23/03/07
A review to be published shortly in the British Ornithologists'
Union's journal, Ibis, critically examines the arguments concerning
the role of migratory birds in the global dispersal of the highly
pathogenic avian influenza virus H5N1.
Ecologists of the Station Biologique de la Tour du Valat and of
the GEMI-CNRS in the Camargue (France), Michel Gauthier-Clerc, Camille
Lebarbenchon and Frédéric Thomas conclude that human
commercial activities, particularly those associated with poultry,
are the major factors that have determined its global dispersal.
Highly pathogenic avian influenza virus subtype H5N1 was first detected
in poultry in November 1996 in south-east China. The virus subsequently
dispersed throughout most of Asia, and also to Africa and Europe.
From mid-2005, migratory wild birds have been widely considered to
be the primary source of the dispersal of H5N1 outside Asia. This
claim was based on the discovery in May 2005 that hundreds of wild
birds had died on Lake Quinghaihu, on the high Asian plateau in China.
It is however clear that the trajectory of the virus does not correspond
with to the main migration routes of wild birds. The global network
of migration routes seemed to hide the globalisation - without strict
health control - of the exchanges of poultry, the more likely mechanism
for disease spread.
During the previous epizooties of highly pathogenic subtypes of
H5 and H7, it was shown that the expansion of these viruses was due
to human activities, in particular, movements of poultry or their
products. This commercial scenario is the one that explained the
expansion and the maintenance of the H5N1 virus in south-east Asia
until 2004, via the legal and illegal trade in poultry.
The cases in western Europe in February 2006 after a cold spell
on the Black Sea showed that virus can spread through infected wild
birds travelling short distances, but no evidence for long distance
transmission during seasonal migration has yet been found. The evidence
overwhelmingly supports the hypothesis that human movements of domestic
poultry have been the main agent of global dispersal of the virus
to date. The occurrence of an outbreak at a commercial turkey farm
in Suffolk, England, in February 2007 fits this wider pattern.

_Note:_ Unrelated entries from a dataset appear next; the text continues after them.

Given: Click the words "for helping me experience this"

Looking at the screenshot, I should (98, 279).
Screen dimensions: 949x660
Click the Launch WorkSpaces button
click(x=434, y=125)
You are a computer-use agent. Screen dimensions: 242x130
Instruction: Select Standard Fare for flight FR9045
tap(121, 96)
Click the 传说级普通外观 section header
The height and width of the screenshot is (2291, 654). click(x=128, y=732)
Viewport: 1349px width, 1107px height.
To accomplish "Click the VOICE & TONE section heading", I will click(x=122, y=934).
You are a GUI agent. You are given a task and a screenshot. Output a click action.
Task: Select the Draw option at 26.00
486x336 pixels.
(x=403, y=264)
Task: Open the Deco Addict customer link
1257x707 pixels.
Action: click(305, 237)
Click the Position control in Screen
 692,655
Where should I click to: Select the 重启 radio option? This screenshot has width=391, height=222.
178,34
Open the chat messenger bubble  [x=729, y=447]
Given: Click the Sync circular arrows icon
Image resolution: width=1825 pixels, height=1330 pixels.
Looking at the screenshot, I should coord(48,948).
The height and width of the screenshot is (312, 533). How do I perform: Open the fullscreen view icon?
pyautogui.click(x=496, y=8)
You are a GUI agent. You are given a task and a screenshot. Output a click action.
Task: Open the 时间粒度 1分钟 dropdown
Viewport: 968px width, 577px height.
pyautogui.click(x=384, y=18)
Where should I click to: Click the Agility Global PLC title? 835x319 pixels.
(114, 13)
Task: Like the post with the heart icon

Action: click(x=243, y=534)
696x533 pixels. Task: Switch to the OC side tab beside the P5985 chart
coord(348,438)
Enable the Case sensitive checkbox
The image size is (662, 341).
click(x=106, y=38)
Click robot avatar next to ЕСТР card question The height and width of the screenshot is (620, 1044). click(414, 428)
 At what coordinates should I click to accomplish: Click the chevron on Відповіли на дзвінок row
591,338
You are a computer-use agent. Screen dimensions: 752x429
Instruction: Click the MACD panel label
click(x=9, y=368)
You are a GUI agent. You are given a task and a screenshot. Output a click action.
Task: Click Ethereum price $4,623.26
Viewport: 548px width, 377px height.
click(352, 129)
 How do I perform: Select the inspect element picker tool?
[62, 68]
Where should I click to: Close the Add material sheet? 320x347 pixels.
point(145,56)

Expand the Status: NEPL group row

Wild birds, particularly waterfowl, are a key element of the viral
ecology of low pathogenic avian influenza. Very high densities of
domestic animals and increased stress factors are particularly favourable
for the maintenance and transmission of virulent agents, in particular
subtypes of highly pathogenic influenza. Paradoxically, the H5N1
virus coupled with a fear of transmission by wild birds could lead
to a reversion to battery farming which increases risk of outbreaks.
This would stall the current trend to better animal welfare resulting
from free-range agriculture. Maintaining these trends, whilst controlling
disease through strong veterinary scrutiny and control of trade,
is more likely to be a successful strategy.